It is my last day in Jerusalem, and my heart longs to return here, in spite of the attack yesterday morning on American Jews worshipping in a synagogue, the all-too-familiar sound of small weapons fire occurring occasionally off in the distance, and a briefing with conservative media members last night regarding the back story of the attack. In all of it, I have felt the same divine peace I experienced in Iraq, and honestly, my greatest trials while in Israel have been getting Internet access.
Part of the reason for my peace within the City of Peace has been the experience of being quietly protected by former members of the IDF, the Israeli Defense Forces, who were literally formed only a few days after Israel became a nation in 1948. All of our tour guides have been in the IDF, as is the law for all eligible Israeli men and women. However, in our case, we have lived among the legendary.
The first name of the man who heads up the tour company with whom we have travelled literally means “peace,” and he served in the Six Day War as well as the Yom Kippur War of 1973. When his name is said, people pay attention, and I have watched with deep thankfulness as he has expertly assessed threat levels, changed locations as needed, and made it possible for us to get on to an active IDF base in the Golan Heights, where we were literally staring at Syria. He also made it possible for our group of nearly 300 people to get on the Temple Mount, which is not easy ever, and especially in the last few weeks.
What has been the most impressive has been how low key it has all been, and that is my first “boots on the ground” insight: When you experientially live “in the presence of your enemies,” there is a quiet understanding that freedom is more than fragile, and being willing to defend it is as non-negotiable as breathing.
One of our tour guides has reminded me of comedian Martin Short. He is wiry, quick, and hilariously funny, with a humor that has been born out of the determination of his parents to build a new life here when they immigrated in the late ‘40s and early ‘50s. They were miraculously spared from Auschwitz, his father by jumping off the train as the older and stronger ones pried open the door, his mother by Raoul Wallenberg, the “Oskar Schindler” of Sweden who is credited with saving the lives of approximately 25,000 Jews in several countries by creating false visas.
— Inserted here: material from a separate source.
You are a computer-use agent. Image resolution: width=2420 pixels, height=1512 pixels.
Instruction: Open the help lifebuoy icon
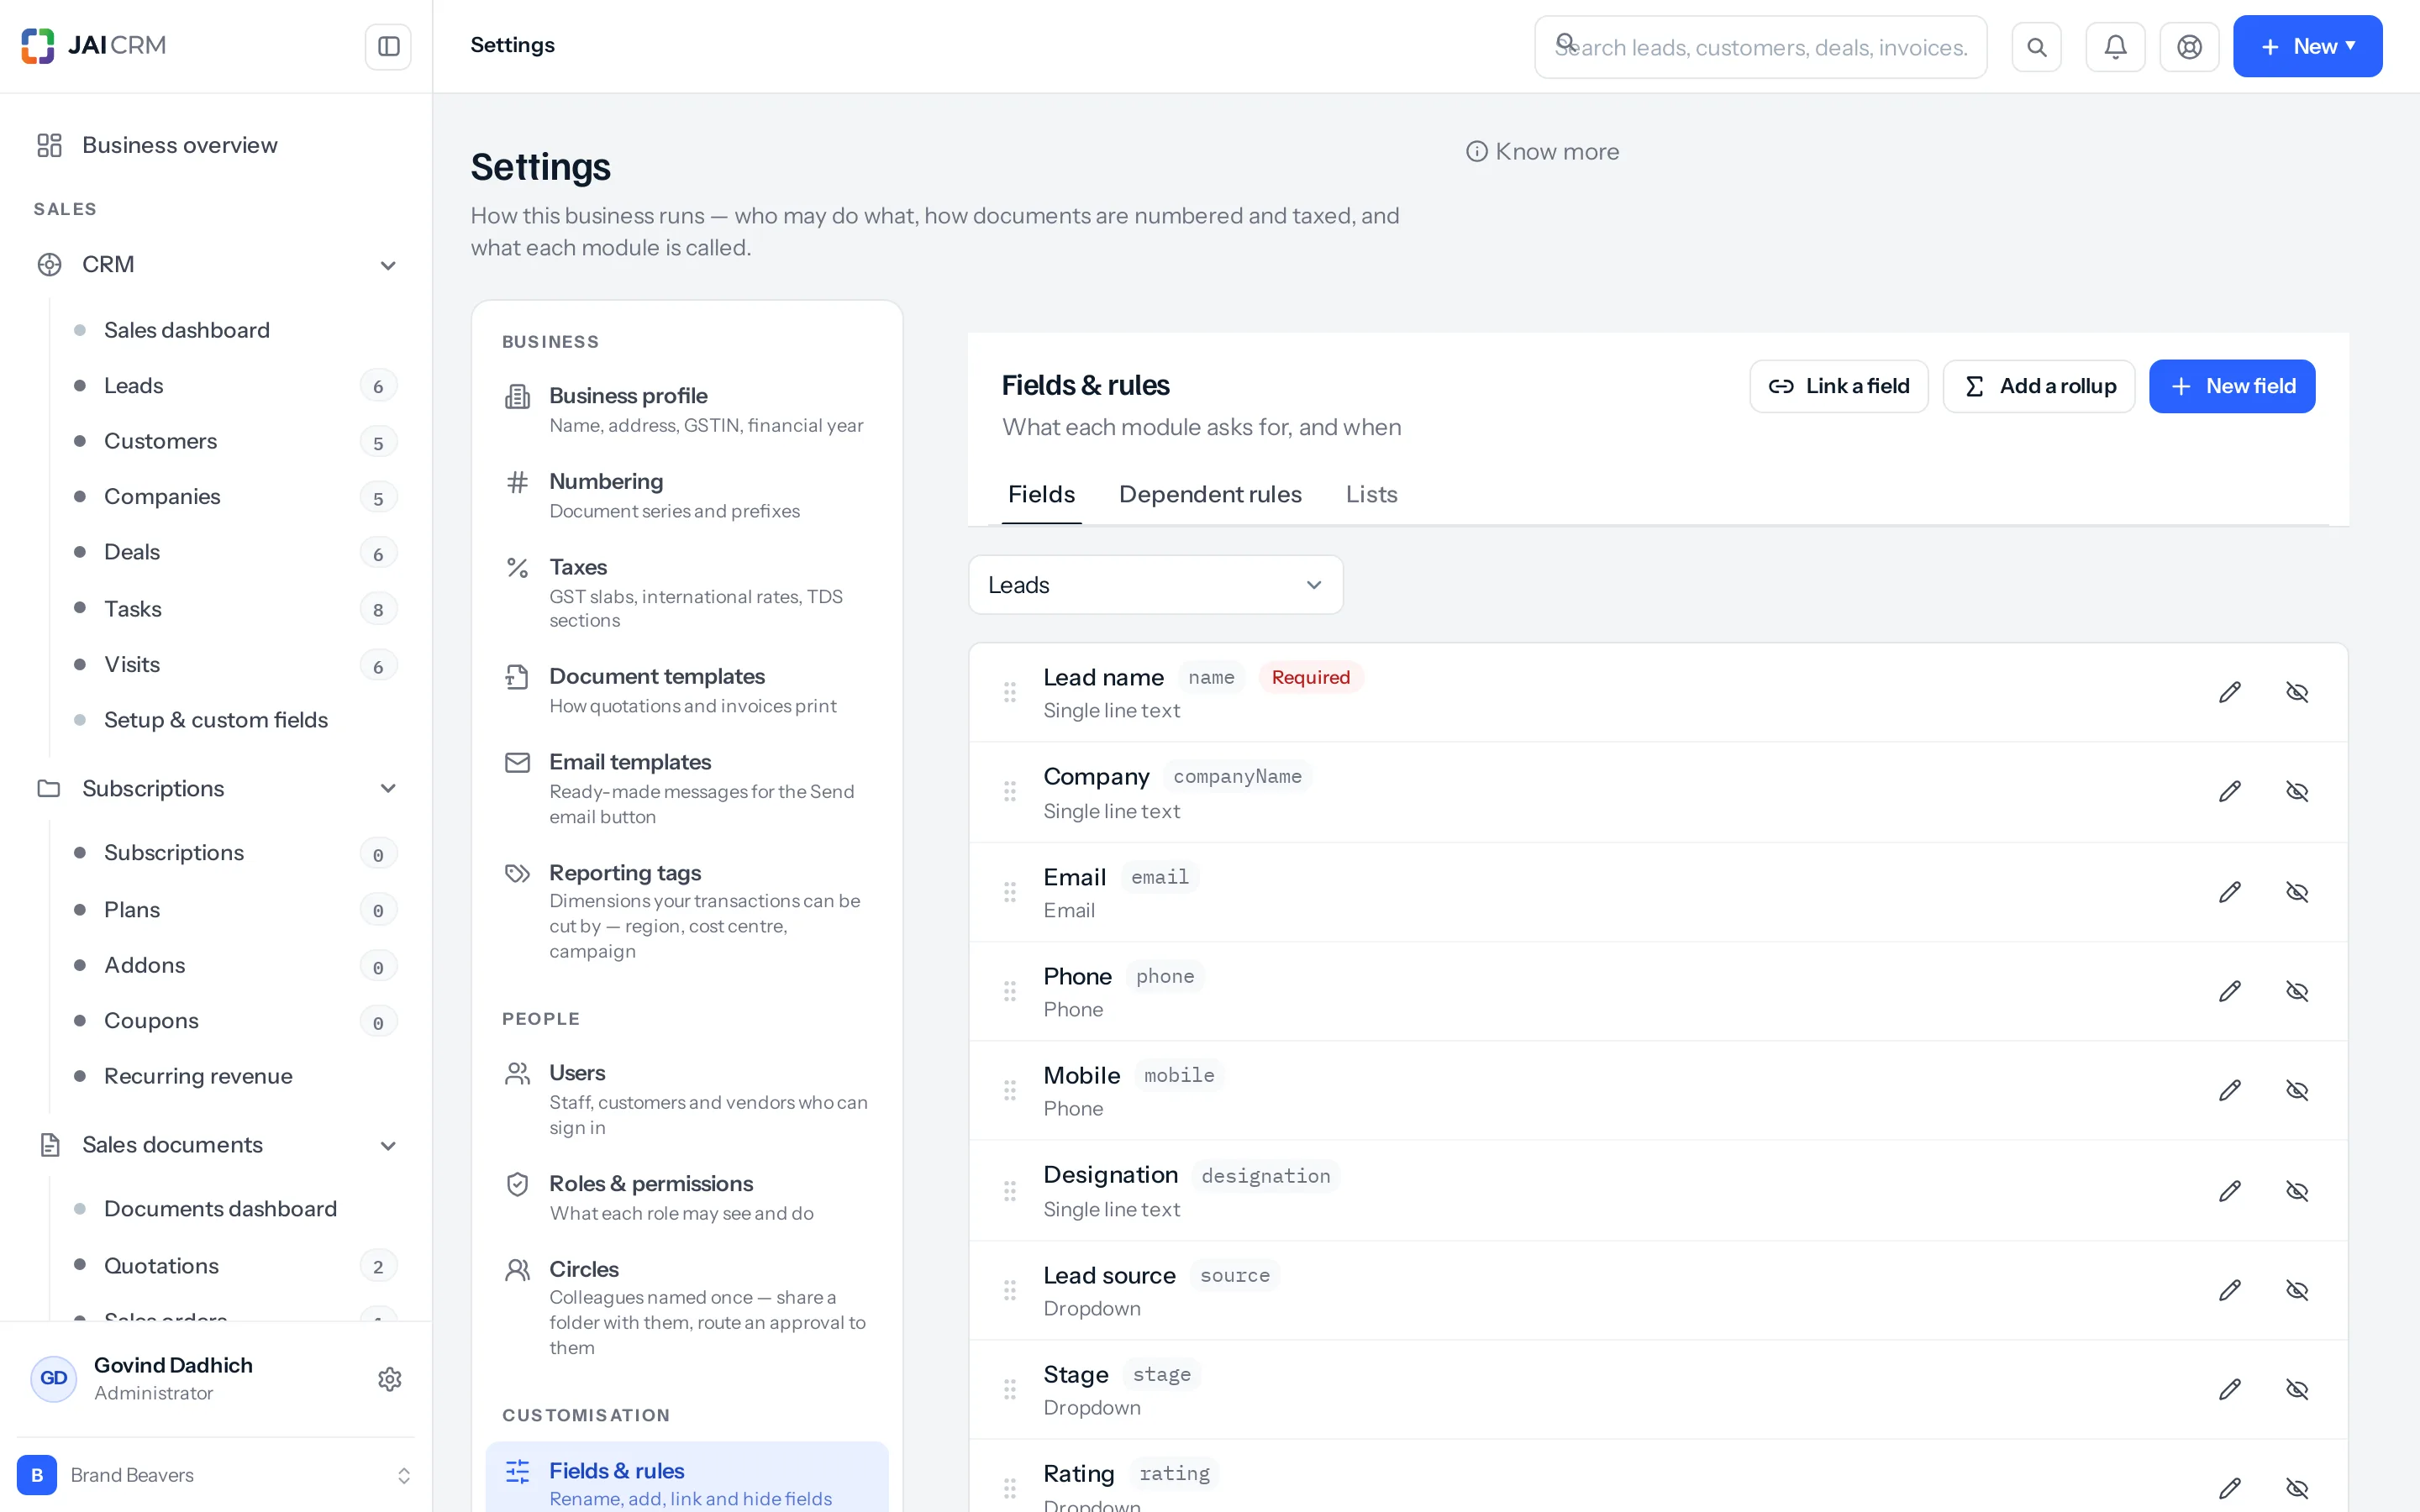coord(2189,46)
There is a tree planted in his honor at Yad Vashem, the Holocaust Memorial in Jerusalem. The tree is part of the Garden of the Righteous Among the Nations, which commemorates non-Jews such as Corrie Ten Boom and countless others who risked their own lives to save Jewish lives when Europe went mad 75 years ago. It was not until he pulled it all together for us by saying through tears, “He saved my mama,” (and then let us know that he had just lost her in March) that we understood the impact of Wallenberg’s courage. Insight number two: Live in gratitude, and give honor where honor is due.
This same tour guide had the most remarkable understanding of history, culture and archaeology at his command, (without any notes, I might add) that I have ever encountered in one human being, ever. I am not just talking about Israeli history, ancient and modern. I am talking about Church history, European, African, American, Middle Eastern, et al, and he deserves to be referred to as “Phenome-ron,” a shameless as well as affectionate play on his name. We can throw in a fascinating understanding of botany as well as art while we’re at it, and I will be indebted to him for the rest of my life. Why? Not just because he made the tour so remarkable, but he knew history, the power of which was my third in- sight.
He was scholastically unshakeable in the conclusions of his research, and with boundless energy was committed to seeing to it that anyone even remotely interested receive the same sense of the value and beauty of life as he possesses. He is who he is because he knows where he has been, something I fear as college students in the States look at pictures of Adolph Hitler and wonder if he was a film actor.
I watched with a knot in my throat as a group of young soldiers went into Yad Veshem to see what their great-grandparents endured that they might be free, and I don’t think there will ever be a movement in Israel to take the Torah off the IDF bases, or out of their ruck-sacks because it is “offensive.” Our safari jeep driver said it best: “We are who we are, we have been where we have been, and people don’t have to like us.” May our own soldiers have their own opportunity to “live among the legendary.”